The city of Los Angeles is a sprawling metropolis. To fly into the city at night, you will find a sea of street lights and buildings just outside your airplane window, that never seems to end. I moved to LA in the summer of 1999, just one week before my birthday and as luck would have it, we drove through the desert of Arizona and California during the hottest part of the day, only to end up on the 101, at the beginning of rush hour traffic. Six lanes of traffic heading West through the Valley, and six lanes heading East. It is a different kind of city when you are moving there, as opposed to spending a few nights in a best Los Angeles hotel, being driven around by the hotel chauffeurs.
When I found myself stopped in the madness that is the 101, and the endless sea of not city lights, but the sun reflecting off of the roofs of hundreds and hundreds of cars, I questioned my decision to move to this city. But we finally reached our new place, unloaded the U-Haul, and I feel directly to sleep. The next morning, I knew that if I headed out from the Vally, and just drove to the coast, I would be standing on the sand of one of the most incredible stretches of coastline in the Western part of the United States.

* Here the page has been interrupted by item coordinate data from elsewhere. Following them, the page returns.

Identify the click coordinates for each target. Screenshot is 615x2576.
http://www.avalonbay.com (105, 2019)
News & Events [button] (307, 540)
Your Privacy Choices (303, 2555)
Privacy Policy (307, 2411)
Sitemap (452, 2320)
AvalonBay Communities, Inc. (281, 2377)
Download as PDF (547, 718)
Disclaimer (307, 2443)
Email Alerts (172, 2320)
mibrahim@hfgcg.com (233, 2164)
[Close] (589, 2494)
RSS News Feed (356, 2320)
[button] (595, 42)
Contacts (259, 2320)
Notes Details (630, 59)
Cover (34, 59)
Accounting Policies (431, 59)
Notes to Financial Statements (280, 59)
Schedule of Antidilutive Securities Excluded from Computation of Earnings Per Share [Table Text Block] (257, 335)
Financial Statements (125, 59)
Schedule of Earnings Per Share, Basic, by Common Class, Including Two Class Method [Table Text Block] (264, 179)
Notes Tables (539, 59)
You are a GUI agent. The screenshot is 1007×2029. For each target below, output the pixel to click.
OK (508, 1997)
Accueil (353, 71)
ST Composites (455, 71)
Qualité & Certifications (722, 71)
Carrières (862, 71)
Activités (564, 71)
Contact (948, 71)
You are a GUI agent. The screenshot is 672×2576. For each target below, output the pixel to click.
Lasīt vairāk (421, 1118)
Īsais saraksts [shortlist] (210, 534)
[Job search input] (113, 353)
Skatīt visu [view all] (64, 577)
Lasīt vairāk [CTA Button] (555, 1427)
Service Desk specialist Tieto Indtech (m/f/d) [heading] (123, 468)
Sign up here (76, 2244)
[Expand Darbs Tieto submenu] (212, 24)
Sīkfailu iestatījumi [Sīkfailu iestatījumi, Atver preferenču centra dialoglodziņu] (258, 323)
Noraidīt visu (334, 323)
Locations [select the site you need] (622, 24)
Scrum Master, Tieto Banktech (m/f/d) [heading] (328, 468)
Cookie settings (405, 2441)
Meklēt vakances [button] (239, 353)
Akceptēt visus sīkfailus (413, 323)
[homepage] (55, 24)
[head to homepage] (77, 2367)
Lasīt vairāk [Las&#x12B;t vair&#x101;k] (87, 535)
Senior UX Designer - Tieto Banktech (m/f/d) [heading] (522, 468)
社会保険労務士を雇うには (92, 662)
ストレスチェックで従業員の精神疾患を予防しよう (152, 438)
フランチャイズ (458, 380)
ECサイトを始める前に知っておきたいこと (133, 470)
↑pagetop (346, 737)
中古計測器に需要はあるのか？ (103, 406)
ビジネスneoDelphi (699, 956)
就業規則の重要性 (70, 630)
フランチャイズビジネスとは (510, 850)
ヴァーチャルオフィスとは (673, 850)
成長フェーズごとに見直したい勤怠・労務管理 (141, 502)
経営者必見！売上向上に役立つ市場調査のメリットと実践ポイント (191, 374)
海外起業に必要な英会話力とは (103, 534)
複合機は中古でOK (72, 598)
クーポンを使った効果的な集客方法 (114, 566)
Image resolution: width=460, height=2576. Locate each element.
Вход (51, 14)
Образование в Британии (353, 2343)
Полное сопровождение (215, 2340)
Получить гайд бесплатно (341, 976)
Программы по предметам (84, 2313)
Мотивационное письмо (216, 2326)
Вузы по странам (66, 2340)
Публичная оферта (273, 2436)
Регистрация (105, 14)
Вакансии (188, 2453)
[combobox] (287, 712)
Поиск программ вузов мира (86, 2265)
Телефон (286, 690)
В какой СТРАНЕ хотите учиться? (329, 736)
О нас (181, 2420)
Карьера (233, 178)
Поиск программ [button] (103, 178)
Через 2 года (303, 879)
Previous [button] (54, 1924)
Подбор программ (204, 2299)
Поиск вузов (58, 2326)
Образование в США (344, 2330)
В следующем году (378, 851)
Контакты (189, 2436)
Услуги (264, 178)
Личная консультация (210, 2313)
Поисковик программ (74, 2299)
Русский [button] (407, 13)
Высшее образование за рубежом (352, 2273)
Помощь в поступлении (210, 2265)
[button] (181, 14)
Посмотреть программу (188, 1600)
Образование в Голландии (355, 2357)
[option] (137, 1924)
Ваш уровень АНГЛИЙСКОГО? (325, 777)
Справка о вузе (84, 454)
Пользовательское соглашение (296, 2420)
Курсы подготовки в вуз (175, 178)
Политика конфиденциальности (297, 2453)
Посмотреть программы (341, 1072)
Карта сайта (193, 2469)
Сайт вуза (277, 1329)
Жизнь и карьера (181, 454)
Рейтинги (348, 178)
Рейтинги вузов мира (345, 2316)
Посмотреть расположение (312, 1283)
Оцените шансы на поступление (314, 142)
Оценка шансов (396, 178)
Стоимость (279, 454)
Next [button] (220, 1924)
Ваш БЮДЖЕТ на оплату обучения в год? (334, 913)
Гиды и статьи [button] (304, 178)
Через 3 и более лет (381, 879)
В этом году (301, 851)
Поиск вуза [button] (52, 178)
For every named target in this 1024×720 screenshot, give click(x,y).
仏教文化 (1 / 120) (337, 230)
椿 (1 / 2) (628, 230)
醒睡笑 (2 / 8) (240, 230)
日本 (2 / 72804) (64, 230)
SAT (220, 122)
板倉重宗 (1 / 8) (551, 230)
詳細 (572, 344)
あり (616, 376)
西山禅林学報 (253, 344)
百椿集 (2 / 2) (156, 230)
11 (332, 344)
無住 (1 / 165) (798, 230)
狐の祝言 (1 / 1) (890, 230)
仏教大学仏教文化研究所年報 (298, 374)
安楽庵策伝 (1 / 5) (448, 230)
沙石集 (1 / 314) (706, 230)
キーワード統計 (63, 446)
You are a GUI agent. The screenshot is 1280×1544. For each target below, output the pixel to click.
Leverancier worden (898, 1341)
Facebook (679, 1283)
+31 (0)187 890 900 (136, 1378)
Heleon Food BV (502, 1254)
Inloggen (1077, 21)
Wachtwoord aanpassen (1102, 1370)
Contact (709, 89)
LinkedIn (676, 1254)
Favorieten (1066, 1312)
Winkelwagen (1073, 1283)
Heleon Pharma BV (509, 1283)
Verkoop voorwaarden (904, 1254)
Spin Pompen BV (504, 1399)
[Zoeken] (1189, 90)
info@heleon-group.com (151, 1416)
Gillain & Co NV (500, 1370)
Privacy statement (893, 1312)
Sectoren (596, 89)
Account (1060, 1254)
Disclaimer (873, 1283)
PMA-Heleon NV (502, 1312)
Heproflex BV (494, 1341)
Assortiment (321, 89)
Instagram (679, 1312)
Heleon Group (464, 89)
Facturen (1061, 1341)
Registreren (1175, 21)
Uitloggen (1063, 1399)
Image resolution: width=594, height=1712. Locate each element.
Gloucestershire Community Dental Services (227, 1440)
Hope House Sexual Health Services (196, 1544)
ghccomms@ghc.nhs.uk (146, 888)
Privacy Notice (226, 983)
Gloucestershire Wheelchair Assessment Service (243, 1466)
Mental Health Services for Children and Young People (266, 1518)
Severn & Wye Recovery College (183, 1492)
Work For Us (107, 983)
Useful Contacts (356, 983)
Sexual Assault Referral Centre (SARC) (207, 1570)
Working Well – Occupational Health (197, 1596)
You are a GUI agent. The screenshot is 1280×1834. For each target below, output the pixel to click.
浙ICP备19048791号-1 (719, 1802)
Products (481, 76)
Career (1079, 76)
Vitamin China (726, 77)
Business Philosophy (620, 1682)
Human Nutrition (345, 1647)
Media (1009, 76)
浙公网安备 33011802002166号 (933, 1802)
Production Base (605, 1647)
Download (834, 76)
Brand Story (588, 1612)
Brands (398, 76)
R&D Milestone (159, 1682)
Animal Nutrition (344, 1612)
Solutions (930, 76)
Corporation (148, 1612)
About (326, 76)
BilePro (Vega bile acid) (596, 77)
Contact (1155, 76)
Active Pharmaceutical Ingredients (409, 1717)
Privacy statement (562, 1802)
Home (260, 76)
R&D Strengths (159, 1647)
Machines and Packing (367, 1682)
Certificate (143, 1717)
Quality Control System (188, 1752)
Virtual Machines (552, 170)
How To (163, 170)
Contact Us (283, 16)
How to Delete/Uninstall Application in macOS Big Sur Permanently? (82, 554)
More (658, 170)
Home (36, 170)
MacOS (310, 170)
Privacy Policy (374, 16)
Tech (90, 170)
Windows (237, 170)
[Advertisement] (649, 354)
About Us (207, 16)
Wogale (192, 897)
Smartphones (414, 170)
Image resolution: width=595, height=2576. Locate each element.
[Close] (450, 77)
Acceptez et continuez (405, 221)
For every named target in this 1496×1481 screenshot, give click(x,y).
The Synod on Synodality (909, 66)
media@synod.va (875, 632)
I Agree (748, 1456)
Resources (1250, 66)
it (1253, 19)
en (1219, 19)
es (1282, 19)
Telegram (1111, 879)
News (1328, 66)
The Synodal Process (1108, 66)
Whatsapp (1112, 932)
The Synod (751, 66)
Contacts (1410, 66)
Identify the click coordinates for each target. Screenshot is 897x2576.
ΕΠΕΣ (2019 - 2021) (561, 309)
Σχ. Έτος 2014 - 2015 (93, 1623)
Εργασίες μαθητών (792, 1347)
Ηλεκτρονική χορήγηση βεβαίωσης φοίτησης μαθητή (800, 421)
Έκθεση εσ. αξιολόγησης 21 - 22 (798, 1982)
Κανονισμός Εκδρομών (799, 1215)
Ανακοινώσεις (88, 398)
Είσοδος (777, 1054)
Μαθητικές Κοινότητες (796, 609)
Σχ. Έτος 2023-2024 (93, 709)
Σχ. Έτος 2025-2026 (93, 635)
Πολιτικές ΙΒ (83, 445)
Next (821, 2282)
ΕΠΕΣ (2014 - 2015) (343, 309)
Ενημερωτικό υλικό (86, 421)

I took off on the windy road through Topanga Canyon, and after about half an hour, I turned a curve and saw the blue of the Pacific Ocean in the distance. My heart started to pound a bit, as I drew nearer to the fresh saltwater scented air. During the next two years, the beaches along the coast were my home. From the calm and elegant Malibu, to the funky and energetic boardwalk of Venice. Any excuse I had to go from one side of town to the other by driving along the Pacific Coast Highway, I took, as even though it was out of the way, it was a great way, a breezy Southern California way, with the top down and the tunes of Moby playing loudly from the stereo.